What the task asks
Every entry should be returned exactly. Omit none of them.

The data
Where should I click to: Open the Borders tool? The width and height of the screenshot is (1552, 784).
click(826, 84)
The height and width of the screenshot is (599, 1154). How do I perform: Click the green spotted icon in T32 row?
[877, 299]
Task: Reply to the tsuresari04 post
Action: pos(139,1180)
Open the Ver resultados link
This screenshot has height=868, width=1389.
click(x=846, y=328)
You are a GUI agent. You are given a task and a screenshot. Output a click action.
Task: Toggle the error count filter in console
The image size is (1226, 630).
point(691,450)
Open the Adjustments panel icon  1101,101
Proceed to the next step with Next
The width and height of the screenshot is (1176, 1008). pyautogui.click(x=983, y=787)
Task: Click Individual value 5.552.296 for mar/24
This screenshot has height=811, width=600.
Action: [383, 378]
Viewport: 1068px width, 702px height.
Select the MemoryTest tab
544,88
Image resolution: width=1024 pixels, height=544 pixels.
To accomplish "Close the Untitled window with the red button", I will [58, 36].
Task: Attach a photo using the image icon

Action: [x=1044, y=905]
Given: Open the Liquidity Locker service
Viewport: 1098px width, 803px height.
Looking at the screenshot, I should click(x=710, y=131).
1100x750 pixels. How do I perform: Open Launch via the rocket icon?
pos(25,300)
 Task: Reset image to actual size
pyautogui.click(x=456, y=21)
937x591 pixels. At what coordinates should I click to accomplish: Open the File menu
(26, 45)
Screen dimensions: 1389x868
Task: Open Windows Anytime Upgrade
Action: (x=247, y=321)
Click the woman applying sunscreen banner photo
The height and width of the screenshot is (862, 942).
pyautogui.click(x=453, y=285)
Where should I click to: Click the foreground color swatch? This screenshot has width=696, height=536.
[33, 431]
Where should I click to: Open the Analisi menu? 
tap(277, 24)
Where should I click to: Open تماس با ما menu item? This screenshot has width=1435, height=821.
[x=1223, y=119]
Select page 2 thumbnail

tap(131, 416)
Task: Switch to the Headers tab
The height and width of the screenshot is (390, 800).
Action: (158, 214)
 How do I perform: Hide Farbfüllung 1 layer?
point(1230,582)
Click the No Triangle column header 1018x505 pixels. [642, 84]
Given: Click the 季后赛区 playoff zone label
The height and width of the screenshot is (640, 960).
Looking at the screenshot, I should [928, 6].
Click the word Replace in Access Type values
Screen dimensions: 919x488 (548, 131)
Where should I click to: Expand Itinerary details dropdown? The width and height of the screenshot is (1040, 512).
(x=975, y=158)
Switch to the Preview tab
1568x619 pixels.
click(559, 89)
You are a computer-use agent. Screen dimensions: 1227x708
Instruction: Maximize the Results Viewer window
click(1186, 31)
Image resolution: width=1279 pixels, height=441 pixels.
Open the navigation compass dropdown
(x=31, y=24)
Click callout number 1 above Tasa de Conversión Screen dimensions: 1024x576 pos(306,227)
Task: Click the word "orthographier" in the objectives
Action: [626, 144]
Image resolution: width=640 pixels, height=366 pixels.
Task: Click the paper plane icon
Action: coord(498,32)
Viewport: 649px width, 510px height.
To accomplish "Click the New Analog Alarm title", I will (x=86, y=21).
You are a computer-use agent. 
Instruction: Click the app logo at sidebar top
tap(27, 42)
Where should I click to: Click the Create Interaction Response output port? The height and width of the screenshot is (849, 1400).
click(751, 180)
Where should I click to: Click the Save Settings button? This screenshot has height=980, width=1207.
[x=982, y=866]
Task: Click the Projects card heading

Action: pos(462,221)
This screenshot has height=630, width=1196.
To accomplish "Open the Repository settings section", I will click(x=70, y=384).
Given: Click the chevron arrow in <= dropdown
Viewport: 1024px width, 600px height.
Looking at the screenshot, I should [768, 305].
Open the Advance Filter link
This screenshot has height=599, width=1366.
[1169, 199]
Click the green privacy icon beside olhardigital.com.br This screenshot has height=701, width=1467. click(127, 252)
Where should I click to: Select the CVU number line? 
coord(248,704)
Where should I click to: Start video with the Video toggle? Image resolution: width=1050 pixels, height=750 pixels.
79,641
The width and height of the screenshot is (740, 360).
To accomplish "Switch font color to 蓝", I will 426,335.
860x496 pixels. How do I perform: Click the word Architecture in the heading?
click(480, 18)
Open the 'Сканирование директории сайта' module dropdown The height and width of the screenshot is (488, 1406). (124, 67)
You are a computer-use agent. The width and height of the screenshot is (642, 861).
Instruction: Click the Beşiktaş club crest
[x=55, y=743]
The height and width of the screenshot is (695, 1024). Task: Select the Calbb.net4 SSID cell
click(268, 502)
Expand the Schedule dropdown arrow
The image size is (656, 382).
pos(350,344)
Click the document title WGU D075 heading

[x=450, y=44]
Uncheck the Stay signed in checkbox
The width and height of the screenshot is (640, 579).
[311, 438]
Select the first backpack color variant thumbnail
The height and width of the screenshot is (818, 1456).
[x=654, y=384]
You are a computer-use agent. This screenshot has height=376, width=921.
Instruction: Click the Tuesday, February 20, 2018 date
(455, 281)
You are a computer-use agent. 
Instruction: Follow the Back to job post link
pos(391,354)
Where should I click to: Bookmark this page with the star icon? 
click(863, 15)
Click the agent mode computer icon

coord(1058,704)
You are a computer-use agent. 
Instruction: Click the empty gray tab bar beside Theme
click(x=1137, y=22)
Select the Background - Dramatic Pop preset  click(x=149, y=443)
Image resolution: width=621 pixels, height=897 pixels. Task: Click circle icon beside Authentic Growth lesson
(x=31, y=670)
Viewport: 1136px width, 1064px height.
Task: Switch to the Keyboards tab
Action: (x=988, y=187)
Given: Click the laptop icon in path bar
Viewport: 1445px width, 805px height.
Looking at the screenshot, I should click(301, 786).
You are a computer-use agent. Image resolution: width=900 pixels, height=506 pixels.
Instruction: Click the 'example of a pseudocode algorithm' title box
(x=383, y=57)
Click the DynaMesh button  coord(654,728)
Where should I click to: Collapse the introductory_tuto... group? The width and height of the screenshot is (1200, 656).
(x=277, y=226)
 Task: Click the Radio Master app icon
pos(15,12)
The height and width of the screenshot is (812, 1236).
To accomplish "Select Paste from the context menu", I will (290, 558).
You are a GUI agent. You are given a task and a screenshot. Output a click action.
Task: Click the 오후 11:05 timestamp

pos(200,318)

Result of the exercise
Where should I click to: Open the Borders tool? The width and height of the screenshot is (1552, 784).
click(826, 84)
The height and width of the screenshot is (599, 1154). How do I perform: Click the green spotted icon in T32 row?
[877, 299]
Task: Reply to the tsuresari04 post
Action: pos(139,1180)
Open the Ver resultados link
This screenshot has height=868, width=1389.
click(x=846, y=328)
You are a GUI agent. You are given a task and a screenshot. Output a click action.
Task: Toggle the error count filter in console
The image size is (1226, 630).
point(691,450)
Open the Adjustments panel icon  1101,101
Proceed to the next step with Next
The width and height of the screenshot is (1176, 1008). pyautogui.click(x=983, y=787)
Task: Click Individual value 5.552.296 for mar/24
This screenshot has height=811, width=600.
Action: [383, 378]
Viewport: 1068px width, 702px height.
Select the MemoryTest tab
544,88
Image resolution: width=1024 pixels, height=544 pixels.
To accomplish "Close the Untitled window with the red button", I will [58, 36].
Task: Attach a photo using the image icon

Action: [x=1044, y=905]
Given: Open the Liquidity Locker service
Viewport: 1098px width, 803px height.
Looking at the screenshot, I should click(x=710, y=131).
1100x750 pixels. How do I perform: Open Launch via the rocket icon?
pos(25,300)
 Task: Reset image to actual size
pyautogui.click(x=456, y=21)
937x591 pixels. At what coordinates should I click to accomplish: Open the File menu
(26, 45)
Screen dimensions: 1389x868
Task: Open Windows Anytime Upgrade
Action: (x=247, y=321)
Click the woman applying sunscreen banner photo
The height and width of the screenshot is (862, 942).
pyautogui.click(x=453, y=285)
Where should I click to: Click the foreground color swatch? This screenshot has width=696, height=536.
[33, 431]
Where should I click to: Open the Analisi menu? 
tap(277, 24)
Where should I click to: Open تماس با ما menu item? This screenshot has width=1435, height=821.
[x=1223, y=119]
Select page 2 thumbnail

tap(131, 416)
Task: Switch to the Headers tab
The height and width of the screenshot is (390, 800).
Action: (158, 214)
 How do I perform: Hide Farbfüllung 1 layer?
point(1230,582)
Click the No Triangle column header 1018x505 pixels. [642, 84]
Given: Click the 季后赛区 playoff zone label
The height and width of the screenshot is (640, 960).
Looking at the screenshot, I should [928, 6].
Click the word Replace in Access Type values
Screen dimensions: 919x488 (548, 131)
Where should I click to: Expand Itinerary details dropdown? The width and height of the screenshot is (1040, 512).
(x=975, y=158)
Switch to the Preview tab
1568x619 pixels.
click(559, 89)
You are a computer-use agent. Screen dimensions: 1227x708
Instruction: Maximize the Results Viewer window
click(1186, 31)
Image resolution: width=1279 pixels, height=441 pixels.
Open the navigation compass dropdown
(x=31, y=24)
Click callout number 1 above Tasa de Conversión Screen dimensions: 1024x576 pos(306,227)
Task: Click the word "orthographier" in the objectives
Action: [626, 144]
Image resolution: width=640 pixels, height=366 pixels.
Task: Click the paper plane icon
Action: coord(498,32)
Viewport: 649px width, 510px height.
To accomplish "Click the New Analog Alarm title", I will (x=86, y=21).
You are a computer-use agent. 
Instruction: Click the app logo at sidebar top
tap(27, 42)
Where should I click to: Click the Create Interaction Response output port? The height and width of the screenshot is (849, 1400).
click(751, 180)
Where should I click to: Click the Save Settings button? This screenshot has height=980, width=1207.
[x=982, y=866]
Task: Click the Projects card heading

Action: pos(462,221)
This screenshot has height=630, width=1196.
To accomplish "Open the Repository settings section", I will click(x=70, y=384).
Given: Click the chevron arrow in <= dropdown
Viewport: 1024px width, 600px height.
Looking at the screenshot, I should [768, 305].
Open the Advance Filter link
This screenshot has height=599, width=1366.
[1169, 199]
Click the green privacy icon beside olhardigital.com.br This screenshot has height=701, width=1467. click(127, 252)
Where should I click to: Select the CVU number line? 
coord(248,704)
Where should I click to: Start video with the Video toggle? Image resolution: width=1050 pixels, height=750 pixels.
79,641
The width and height of the screenshot is (740, 360).
To accomplish "Switch font color to 蓝", I will 426,335.
860x496 pixels. How do I perform: Click the word Architecture in the heading?
click(480, 18)
Open the 'Сканирование директории сайта' module dropdown The height and width of the screenshot is (488, 1406). (124, 67)
You are a computer-use agent. The width and height of the screenshot is (642, 861).
Instruction: Click the Beşiktaş club crest
[x=55, y=743]
The height and width of the screenshot is (695, 1024). Task: Select the Calbb.net4 SSID cell
click(268, 502)
Expand the Schedule dropdown arrow
The image size is (656, 382).
pos(350,344)
Click the document title WGU D075 heading

[x=450, y=44]
Uncheck the Stay signed in checkbox
The width and height of the screenshot is (640, 579).
[311, 438]
Select the first backpack color variant thumbnail
The height and width of the screenshot is (818, 1456).
[x=654, y=384]
You are a computer-use agent. This screenshot has height=376, width=921.
Instruction: Click the Tuesday, February 20, 2018 date
(455, 281)
You are a computer-use agent. 
Instruction: Follow the Back to job post link
pos(391,354)
Where should I click to: Bookmark this page with the star icon? 
click(863, 15)
Click the agent mode computer icon

coord(1058,704)
You are a computer-use agent. 
Instruction: Click the empty gray tab bar beside Theme
click(x=1137, y=22)
Select the Background - Dramatic Pop preset  click(x=149, y=443)
Image resolution: width=621 pixels, height=897 pixels. Task: Click circle icon beside Authentic Growth lesson
(x=31, y=670)
Viewport: 1136px width, 1064px height.
Task: Switch to the Keyboards tab
Action: (x=988, y=187)
Given: Click the laptop icon in path bar
Viewport: 1445px width, 805px height.
Looking at the screenshot, I should click(301, 786).
You are a computer-use agent. Image resolution: width=900 pixels, height=506 pixels.
Instruction: Click the 'example of a pseudocode algorithm' title box
(x=383, y=57)
Click the DynaMesh button  coord(654,728)
Where should I click to: Collapse the introductory_tuto... group? The width and height of the screenshot is (1200, 656).
(x=277, y=226)
 Task: Click the Radio Master app icon
pos(15,12)
The height and width of the screenshot is (812, 1236).
To accomplish "Select Paste from the context menu", I will (290, 558).
You are a GUI agent. You are given a task and a screenshot. Output a click action.
Task: Click the 오후 11:05 timestamp

pos(200,318)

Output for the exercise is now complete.